«Ne voglio due per ruolo» Ecco le coppie interiste che vanno in nomination

«Amo la competizione nel gruppo». E Mourinho scatena la sfida. Chi vincerà? Leggete le nostre percentuali

«Mi piace la guerra fra due che giocano nello stesso ruolo. È un tipo di competizione che fa bene alla squadra e tiene tutti sulla corda. Nessuno può sentirsi titolare e questo mantiene alta la tensione perché chi va in panchina ha un solo obiettivo: scendere in campo». Parola di José Mourinho che se continua di questo passo verrà beatificato in ogni sua più pallida esternazione. Ma questa della competizione fra due giocatori dello stesso ruolo non è male, sarà lui a sorvegliare che sia sana e resti nell’ambito sportivo.
L’Inter comunque si sta attrezzando per due squadre speculari o comunque il più possibile simili. Il caso Frank Lampard è il più eclatante: cerchiamo un suo clone, ha ripetuto Moratti. Il più eclatante perché l’Inter cerca un doppione di un giocatore che non ha. La competizione sarà dura in quasi tutti i ruoli. Julio Cesar dopo aver strappato il posto a Toldo non ha mai mostrato cedimenti, relegando l’ex titolare della Nazionale a portiere di coppa Italia.
Molto più complicato il discorso relativo ai difensori centrali, sono sei per due posti, troppi anche per un tecnico abbondante come Mourinho: «Gioco con due centrali difensivi in campo, un altro in panchina e quindi tre dovranno andare in tribuna. Sono troppi, l’ho detto a Nicolas Burdisso e ha capito». L’argentino paga l’aspetto caratteriale, ma è anche uno che ha mercato. La Fiorentina lo vuole e lo scambierebbe con il portoghese Manuel Da Costa, quasi due metri di altezza, stacco di testa imperioso, 22 anni ma in sostanza un altro difensore centrale. Mourinho non è tranquillo perché Cordoba, Samuel e Chivu sono temporaneamente inutilizzabili e Materazzi a inizio stagione non è mai al top.

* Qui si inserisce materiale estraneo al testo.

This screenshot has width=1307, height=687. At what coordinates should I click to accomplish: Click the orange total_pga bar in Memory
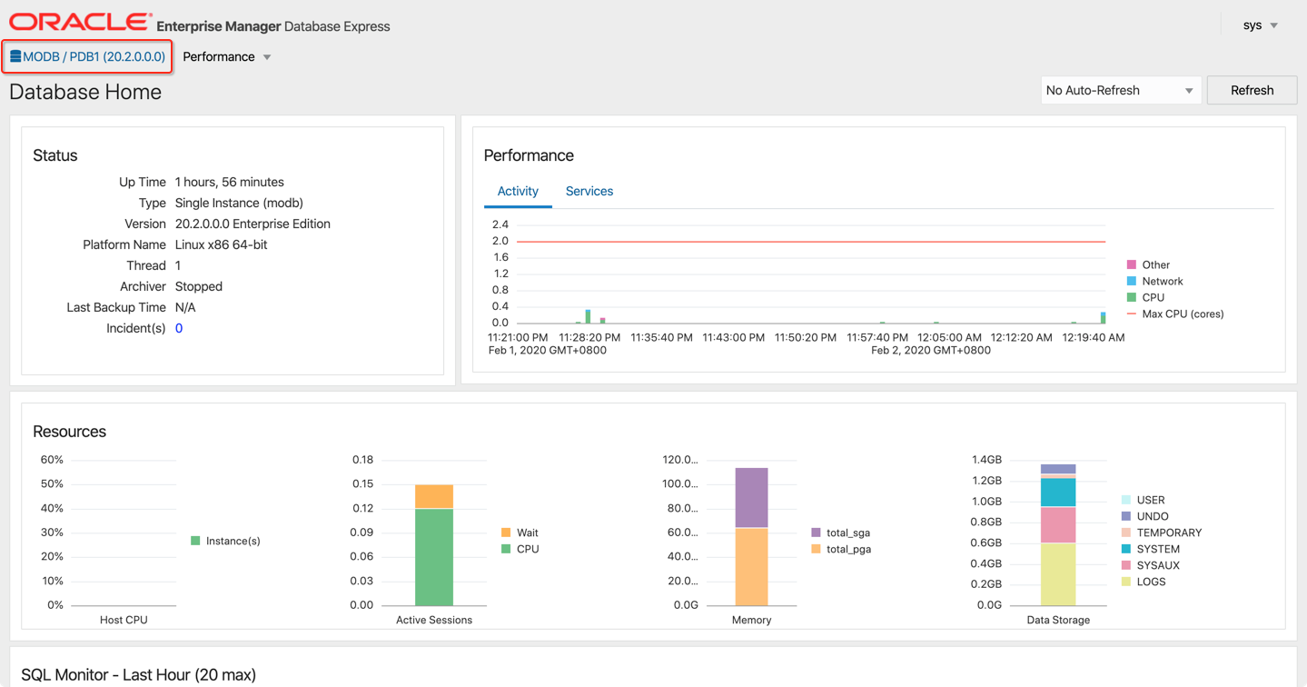click(x=751, y=566)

La strategia resta poco chiara ma il tecnico vorrebbe partire con almeno tre difensori in piena efficienza, poi quando tutti saranno recuperati la guerra sarà totale, sei che sarebbero titolari in qualsiasi club di serie A. In mezzo al campo le rivalità raggiungeranno l’apice con l’arrivo del centrocampista richiesto a gran voce dal tecnico. Il 4-3-3 prevede tre posti per un gruppo di giocatori di primissimo piano ma se le cose dovessero andare bene, l’Inter si aspetta di giocare almeno 55 partite in questa stagione, a parte le convocazioni in nazionale dei suoi giocatori. Identico discorso per le punte: Cruz, Crespo, Adriano, Ibrahimovic, Suazo e Balotelli, tralasciando Figo e Mancini. Tutta gente che può ricoprire i ruoli di punta centrale o esterna, con caratteristiche diverse tanto che anche Mourinho si è lasciato scappare una dichiarazione molto impegnativa: «Ne ho tanti davanti e con caratteristiche tali che mi coprono tutto il possibile. Ora sta a loro dimostrarmi quanto valgono». Un invito esplicito ai suoi duellanti.